Вышел мой репортаж про Лудзу, приграничный городок в Латвии, который когда-то был еврейским местечком, а теперь зарастает борщевиком.
Но прежде чем его читать, посмотрите, пожалуйста, мой шестиминутный ролик о том, как правильно говорить на идише "электрический чайник", "бокалы для шампанского" и "хлопчато-бумажные нитки", как правильно лечить сглаз и как правильно решить, нужно ли спасаться бегством от гитлеровской армии, если вы живете в условиях полного отсутствия интернета.
Click to view
Главная героиня этого репортажа Роха Сандлер всю жизнь прожила в городе Лудза. Сменилось пять властей: латышская, советская, фашистская, снова советская и вновь латышская, но в ее воспоминаниях, привычках, языке и интонациях жив тот удивительный местечковый мир, от которого после Второй мировой войны в Европе остались только призраки. Накануне выхода этого номера мы узнали, что Роха Сандлер умерла. После войны она была последним человеком в Лудзе, говорившим на идише. Теперь единственным носителем языка остается ее дочь Хася, но разговаривать ей на нем не с кем
«Сидит продавец в своей лавке, одной из сотни лавок на этой улице. Сидит и ждет покупателя, а на улице мрачно и сыро. И вот приходит покупатель ростом с горошину, просит селедки на копейку - и это сбивает его с толку. А думает он о царстве праведников, о царстве - кто может это понять - о царстве ангелов, о царстве из одних царей». - Как вы думаете, в чем смысл этой песни? - спрашиваю я Хасю Сандлер.

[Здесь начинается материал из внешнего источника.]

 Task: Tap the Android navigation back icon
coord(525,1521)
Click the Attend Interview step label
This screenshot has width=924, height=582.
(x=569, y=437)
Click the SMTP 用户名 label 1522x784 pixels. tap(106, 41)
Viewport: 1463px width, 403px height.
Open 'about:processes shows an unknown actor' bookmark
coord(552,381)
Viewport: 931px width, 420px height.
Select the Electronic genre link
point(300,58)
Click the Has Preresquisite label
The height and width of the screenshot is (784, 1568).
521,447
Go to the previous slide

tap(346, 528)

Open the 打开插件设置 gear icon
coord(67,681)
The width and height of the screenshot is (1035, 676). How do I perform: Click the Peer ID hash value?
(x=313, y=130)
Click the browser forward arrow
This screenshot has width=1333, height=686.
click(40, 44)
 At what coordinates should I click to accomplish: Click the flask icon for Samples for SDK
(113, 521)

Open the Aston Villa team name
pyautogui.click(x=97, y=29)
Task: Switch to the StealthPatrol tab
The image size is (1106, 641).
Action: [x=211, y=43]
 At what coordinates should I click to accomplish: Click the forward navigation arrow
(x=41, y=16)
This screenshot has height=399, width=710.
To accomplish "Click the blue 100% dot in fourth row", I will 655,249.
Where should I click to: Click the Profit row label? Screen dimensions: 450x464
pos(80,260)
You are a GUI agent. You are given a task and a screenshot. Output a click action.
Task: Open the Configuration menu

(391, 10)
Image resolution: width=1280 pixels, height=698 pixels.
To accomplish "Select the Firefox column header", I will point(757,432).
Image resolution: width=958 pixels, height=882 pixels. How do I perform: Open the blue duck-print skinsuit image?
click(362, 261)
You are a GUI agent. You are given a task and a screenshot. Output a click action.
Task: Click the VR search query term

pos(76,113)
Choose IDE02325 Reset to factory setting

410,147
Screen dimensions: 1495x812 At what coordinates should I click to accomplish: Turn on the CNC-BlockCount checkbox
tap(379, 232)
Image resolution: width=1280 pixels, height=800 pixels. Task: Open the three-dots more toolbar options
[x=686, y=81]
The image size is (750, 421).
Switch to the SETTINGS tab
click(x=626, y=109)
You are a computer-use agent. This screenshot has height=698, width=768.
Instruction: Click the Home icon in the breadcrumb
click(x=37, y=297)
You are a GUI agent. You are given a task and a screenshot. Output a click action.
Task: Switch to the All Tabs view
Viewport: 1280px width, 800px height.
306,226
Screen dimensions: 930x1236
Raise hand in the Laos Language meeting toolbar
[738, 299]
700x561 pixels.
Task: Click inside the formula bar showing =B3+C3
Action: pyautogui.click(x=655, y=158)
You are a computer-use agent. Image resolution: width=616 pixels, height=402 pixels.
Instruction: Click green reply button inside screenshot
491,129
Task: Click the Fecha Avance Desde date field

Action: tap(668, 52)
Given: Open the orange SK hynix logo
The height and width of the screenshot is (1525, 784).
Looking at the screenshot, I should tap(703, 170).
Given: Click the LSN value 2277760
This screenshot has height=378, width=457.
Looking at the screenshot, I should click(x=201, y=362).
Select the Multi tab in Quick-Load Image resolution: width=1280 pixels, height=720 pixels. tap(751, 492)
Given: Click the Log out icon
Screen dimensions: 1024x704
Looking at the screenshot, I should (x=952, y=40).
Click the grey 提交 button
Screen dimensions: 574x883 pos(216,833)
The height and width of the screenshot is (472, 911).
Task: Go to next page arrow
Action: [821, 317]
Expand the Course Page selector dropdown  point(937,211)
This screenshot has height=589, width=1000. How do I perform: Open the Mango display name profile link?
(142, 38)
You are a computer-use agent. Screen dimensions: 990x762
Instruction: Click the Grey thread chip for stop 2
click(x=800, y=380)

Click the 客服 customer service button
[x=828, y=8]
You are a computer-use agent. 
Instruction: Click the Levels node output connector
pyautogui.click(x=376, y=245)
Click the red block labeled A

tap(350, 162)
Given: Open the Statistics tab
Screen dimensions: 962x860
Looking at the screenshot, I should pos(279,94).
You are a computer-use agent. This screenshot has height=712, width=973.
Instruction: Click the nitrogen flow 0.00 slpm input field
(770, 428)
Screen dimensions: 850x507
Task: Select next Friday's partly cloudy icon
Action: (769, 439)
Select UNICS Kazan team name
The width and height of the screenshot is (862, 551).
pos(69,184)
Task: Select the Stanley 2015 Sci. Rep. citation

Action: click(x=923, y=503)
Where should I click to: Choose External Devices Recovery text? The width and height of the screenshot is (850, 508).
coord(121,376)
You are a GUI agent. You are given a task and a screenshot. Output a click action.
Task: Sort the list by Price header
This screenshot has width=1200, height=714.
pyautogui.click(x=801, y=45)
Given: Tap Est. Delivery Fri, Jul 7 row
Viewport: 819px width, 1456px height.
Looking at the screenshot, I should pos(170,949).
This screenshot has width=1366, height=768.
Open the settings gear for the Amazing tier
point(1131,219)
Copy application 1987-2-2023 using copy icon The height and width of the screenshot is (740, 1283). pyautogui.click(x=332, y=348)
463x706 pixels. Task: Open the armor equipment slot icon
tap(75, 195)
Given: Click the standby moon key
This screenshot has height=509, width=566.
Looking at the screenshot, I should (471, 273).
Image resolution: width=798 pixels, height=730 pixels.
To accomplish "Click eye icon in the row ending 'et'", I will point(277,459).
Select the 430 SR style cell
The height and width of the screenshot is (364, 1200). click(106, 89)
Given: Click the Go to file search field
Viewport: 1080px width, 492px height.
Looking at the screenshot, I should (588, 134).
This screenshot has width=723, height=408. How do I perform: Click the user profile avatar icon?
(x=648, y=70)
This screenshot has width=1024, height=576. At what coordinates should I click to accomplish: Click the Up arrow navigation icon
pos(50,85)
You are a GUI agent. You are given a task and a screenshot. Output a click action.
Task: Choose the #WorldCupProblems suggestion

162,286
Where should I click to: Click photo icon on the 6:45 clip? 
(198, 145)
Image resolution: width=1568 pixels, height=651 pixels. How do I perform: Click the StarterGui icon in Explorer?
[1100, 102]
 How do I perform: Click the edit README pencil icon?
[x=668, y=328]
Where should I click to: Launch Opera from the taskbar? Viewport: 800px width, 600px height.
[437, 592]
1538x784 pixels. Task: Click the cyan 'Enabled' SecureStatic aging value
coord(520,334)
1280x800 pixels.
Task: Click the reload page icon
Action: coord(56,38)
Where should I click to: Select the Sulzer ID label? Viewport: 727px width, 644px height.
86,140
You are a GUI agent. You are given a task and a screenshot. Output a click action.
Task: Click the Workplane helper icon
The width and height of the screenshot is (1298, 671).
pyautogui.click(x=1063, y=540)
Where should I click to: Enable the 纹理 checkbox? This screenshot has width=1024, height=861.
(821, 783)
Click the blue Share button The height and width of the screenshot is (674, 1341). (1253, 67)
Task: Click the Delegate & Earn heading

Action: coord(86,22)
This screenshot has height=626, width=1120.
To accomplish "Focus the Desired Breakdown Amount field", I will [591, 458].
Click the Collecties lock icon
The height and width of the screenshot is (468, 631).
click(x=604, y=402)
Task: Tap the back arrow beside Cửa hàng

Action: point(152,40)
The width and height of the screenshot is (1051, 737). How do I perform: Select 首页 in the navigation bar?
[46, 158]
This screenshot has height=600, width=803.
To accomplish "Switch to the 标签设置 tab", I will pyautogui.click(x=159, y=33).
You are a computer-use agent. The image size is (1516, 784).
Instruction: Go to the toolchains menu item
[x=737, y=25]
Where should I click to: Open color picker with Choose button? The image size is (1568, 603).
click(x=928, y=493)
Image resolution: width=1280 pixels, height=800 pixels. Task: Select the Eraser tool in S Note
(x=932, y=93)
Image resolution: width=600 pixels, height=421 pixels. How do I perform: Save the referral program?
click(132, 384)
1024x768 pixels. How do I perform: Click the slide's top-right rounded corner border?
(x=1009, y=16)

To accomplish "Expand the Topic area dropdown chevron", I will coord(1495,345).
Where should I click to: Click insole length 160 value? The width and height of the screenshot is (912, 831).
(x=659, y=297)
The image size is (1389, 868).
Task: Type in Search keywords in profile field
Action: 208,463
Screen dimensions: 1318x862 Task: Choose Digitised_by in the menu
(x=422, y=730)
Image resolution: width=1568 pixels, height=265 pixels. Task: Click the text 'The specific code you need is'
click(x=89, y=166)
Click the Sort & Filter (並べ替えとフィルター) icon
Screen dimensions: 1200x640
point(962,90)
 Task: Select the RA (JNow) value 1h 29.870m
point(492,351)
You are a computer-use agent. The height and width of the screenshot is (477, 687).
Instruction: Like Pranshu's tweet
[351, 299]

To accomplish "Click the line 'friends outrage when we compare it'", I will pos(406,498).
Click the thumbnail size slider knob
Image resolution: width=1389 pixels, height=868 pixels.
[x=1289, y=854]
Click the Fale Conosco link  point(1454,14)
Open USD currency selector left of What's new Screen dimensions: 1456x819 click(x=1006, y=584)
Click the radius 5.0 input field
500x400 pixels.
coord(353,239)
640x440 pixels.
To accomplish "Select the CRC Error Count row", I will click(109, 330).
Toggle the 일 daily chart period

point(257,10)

- Ну, я думаю, смысл в том, что евреи думают о глобальном, - смеется Хася. Они очень трогательная пара - миниатюрная Хася, сама ростом с горошину, считает, что мама все рассказывает неправильно. А 84-летняя Роха по десять раз повторяет одни и те же истории и почти ничего не слышит.
- Вы работали парикмахером? - говорю я.
- Что? Свататься?
Разговаривать лучше всего с обеими сразу: Роха, конечно, больше помнит, но без Хаси невозможно разобраться в последовательности событий, мифов и фактов семейной истории.
Потом я найду
полный текст этой песни, и окажется, что Роха спела меньше половины. В остальных куплетах речь идет то ли о еврейском государстве, то ли о государстве, свободном от господства капитала: «О, если бы у меня были силы, мои враги ели бы землю! Я бы таки создал царство, таки из наших людей! Еврейское царство, вы понимаете, что это значит? Покупатель платит деньги, а остальные лавочники пожирают его глазами, глазами, полными зависти и ненависти…»
В общем, смысл этого текста то ли сионистский, то ли социалистический, а автор - поэт Абрахам Лискин, еврей из Белоруссии, - был революционером и активистом еврейского социалистического движения
Бунд.
До войны, при диктаторе
Ульманисе, государство не возражало против сионистских настроений, давая евреям возможность работать в коммунах и на заработанные деньги уезжать в Палестину, бывшую тогда под британским протекторатом. Отец Рохи остался в Латвии по чистой случайности: по семейному преданию, господин Моисеев свалился с трубы, которую чистил, и пока он лежал со сломанной ногой, все его единомышленники уехали в Палестину.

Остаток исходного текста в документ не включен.